Graph Regularized EEG Source Imaging with In-Class Consistency and Out-Class Discrimination

By Feng Liu, Jay Rosenberger, Yifei Lou, Rahilsadat Hosseini, Jianzhong Su, and Shouyi Wang

Featured article thumbnail image EEG source imaging integrates temporal and spatial components of EEG to localize the generating source of electrical potentials based on recorded EEG data on the scalp. As EEG sensors can't directly measure activated brain sources, many approaches were proposed to estimate brain source activation pattern given EEG data. However, since most part of the brain activity is composed of the spontaneous non-task related activations, true task caused activation sources will be corrupted in strong background signal. For decades, the EEG inverse problem was solved in an unsupervised way without any utilization of the label information that represents different brain states. We propose that by leveraging label information, the task related discriminative sources can be much better retrieved among strong spontaneous background signals.
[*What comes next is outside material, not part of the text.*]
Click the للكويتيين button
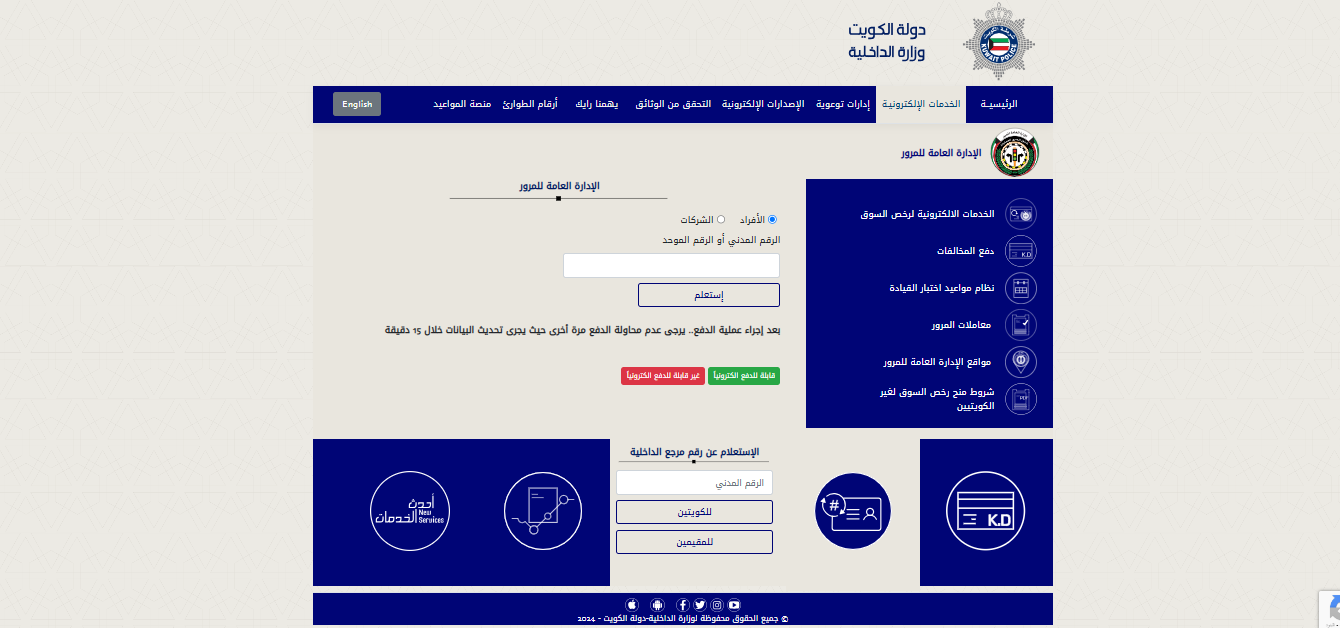 (x=694, y=512)
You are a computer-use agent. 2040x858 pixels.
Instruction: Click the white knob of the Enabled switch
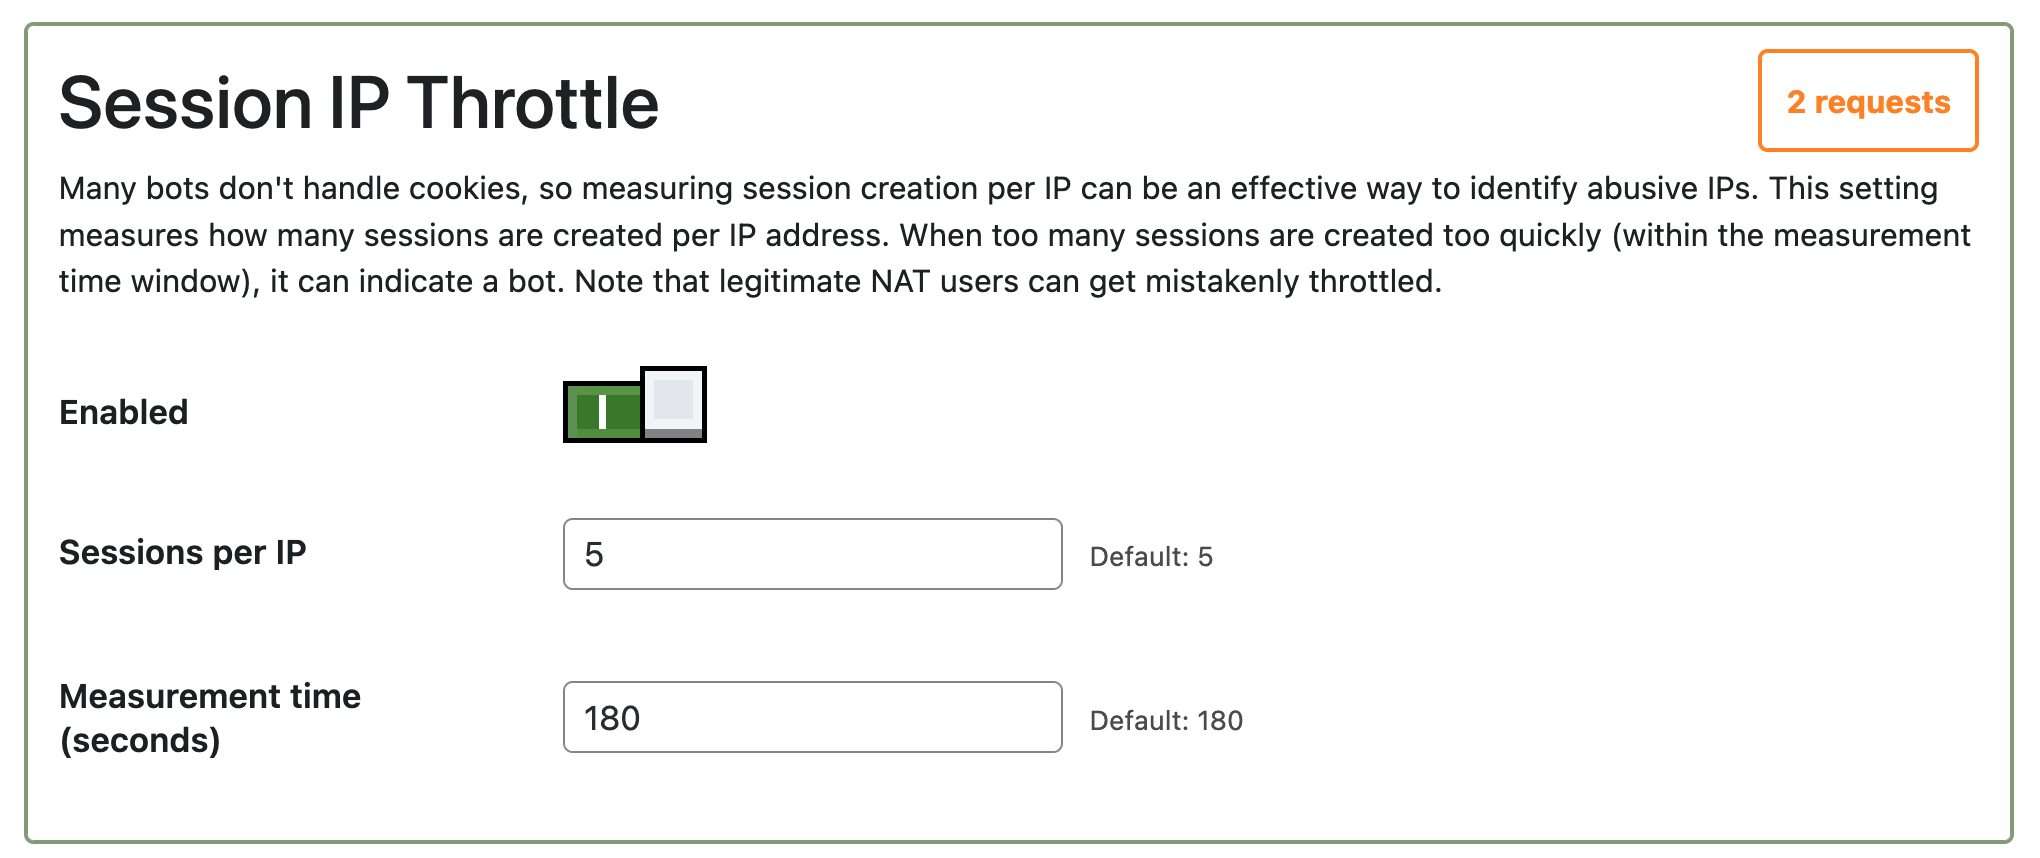674,402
A novel model for solving EEG inverse problem called Laplacian Graph Regularized Discriminative Source Reconstruction which aims to explicitly extract the discriminative sources by implicitly coding the label information into the graph regularization term. The proposed model can be generally extended with different assumptions. The extension of our framework is applied to VB-SCCD model which aim to estimate extended brain sources by including a spatial total variation regularization term. Simulated results show the effectiveness of the proposed framework.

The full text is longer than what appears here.